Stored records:
-------------------------
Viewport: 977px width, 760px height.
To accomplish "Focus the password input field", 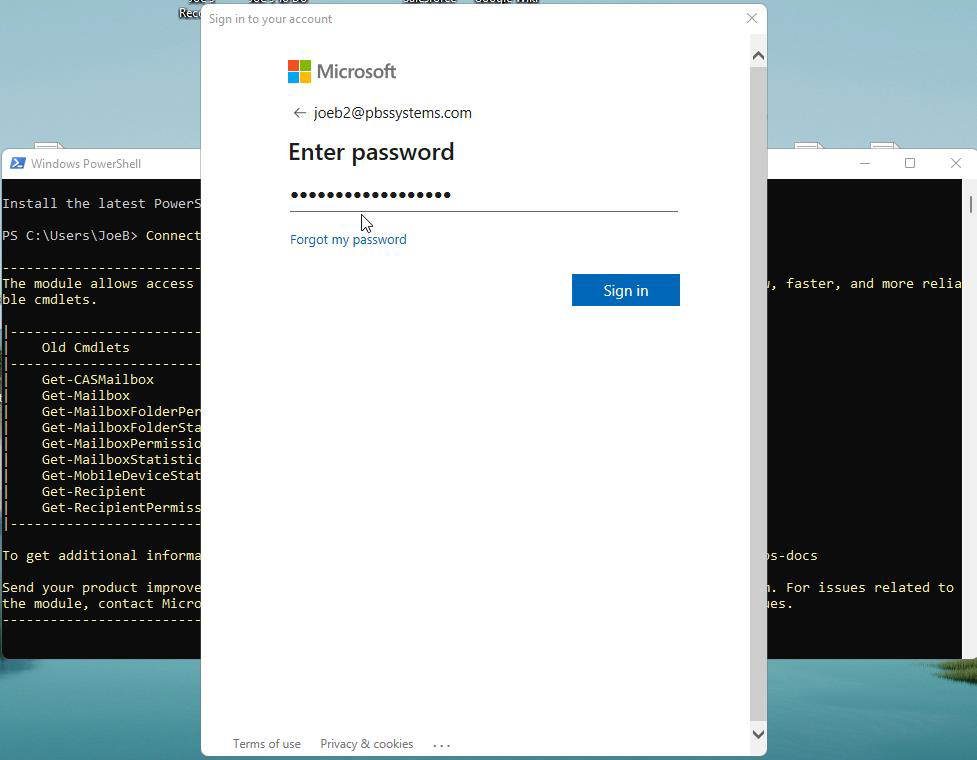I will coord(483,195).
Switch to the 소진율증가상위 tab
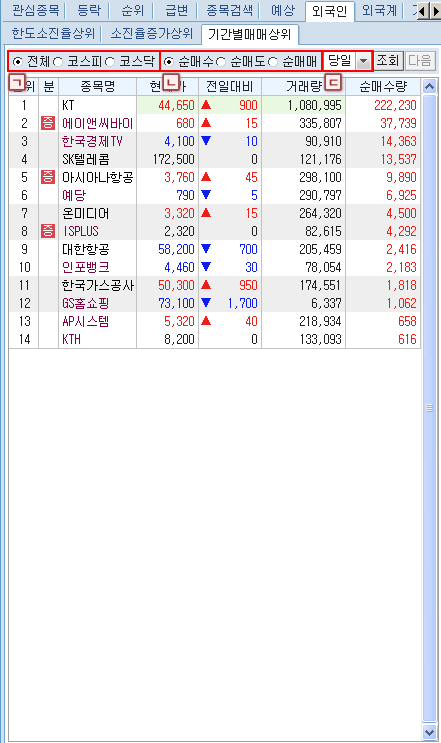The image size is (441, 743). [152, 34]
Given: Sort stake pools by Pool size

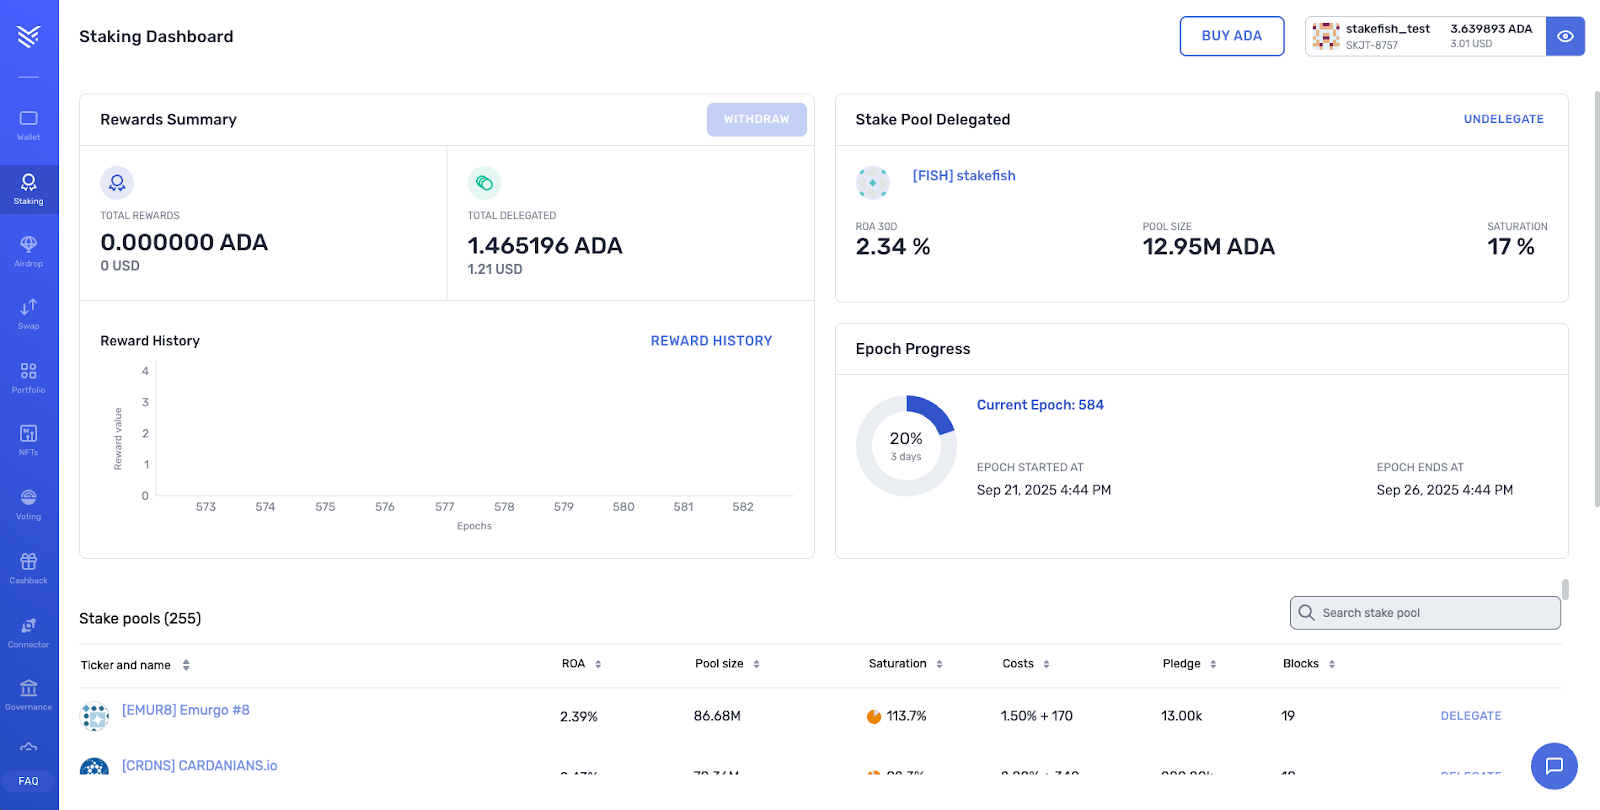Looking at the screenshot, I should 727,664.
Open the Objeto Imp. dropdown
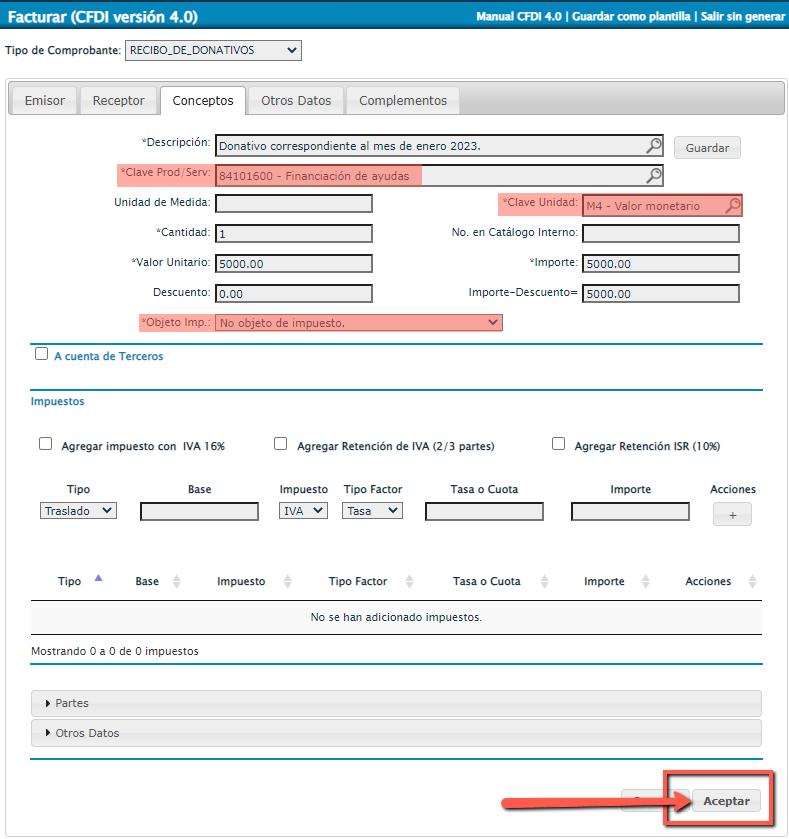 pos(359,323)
-------------------------
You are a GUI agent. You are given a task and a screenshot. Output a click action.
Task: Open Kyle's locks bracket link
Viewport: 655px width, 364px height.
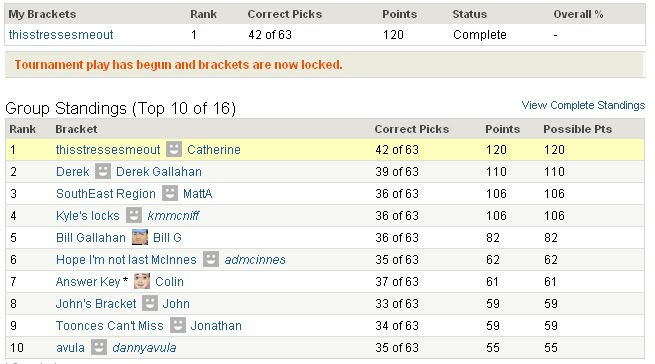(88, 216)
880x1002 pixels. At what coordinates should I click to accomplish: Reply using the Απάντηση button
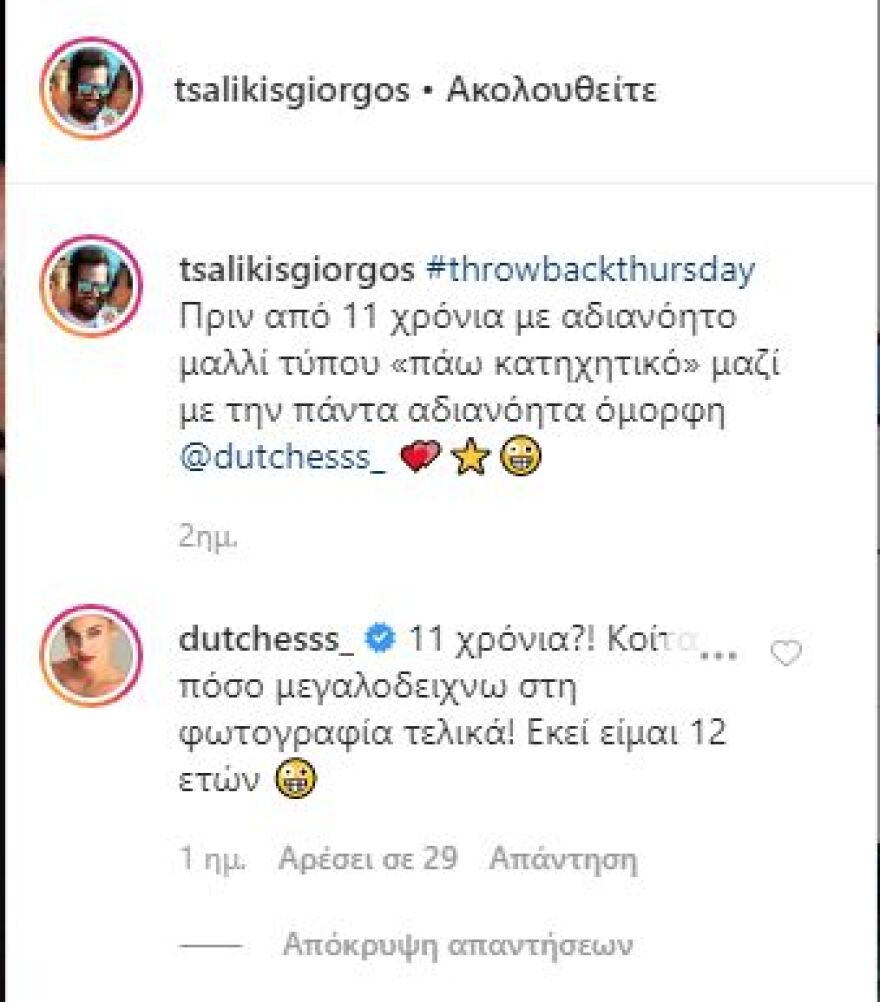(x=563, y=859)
-------------------------
## [The problem]
Copy the lines of the records word for word, from the line containing "You are a GUI" through the line containing "(x=563, y=859)", both included. Omit the pictures from your answer.

## [Solution to this exercise]
You are a GUI agent. You are given a task and a screenshot. Output a click action.
Task: Open Kyle's locks bracket link
Viewport: 655px width, 364px height.
(88, 216)
880x1002 pixels. At what coordinates should I click to accomplish: Reply using the Απάντηση button
(x=563, y=859)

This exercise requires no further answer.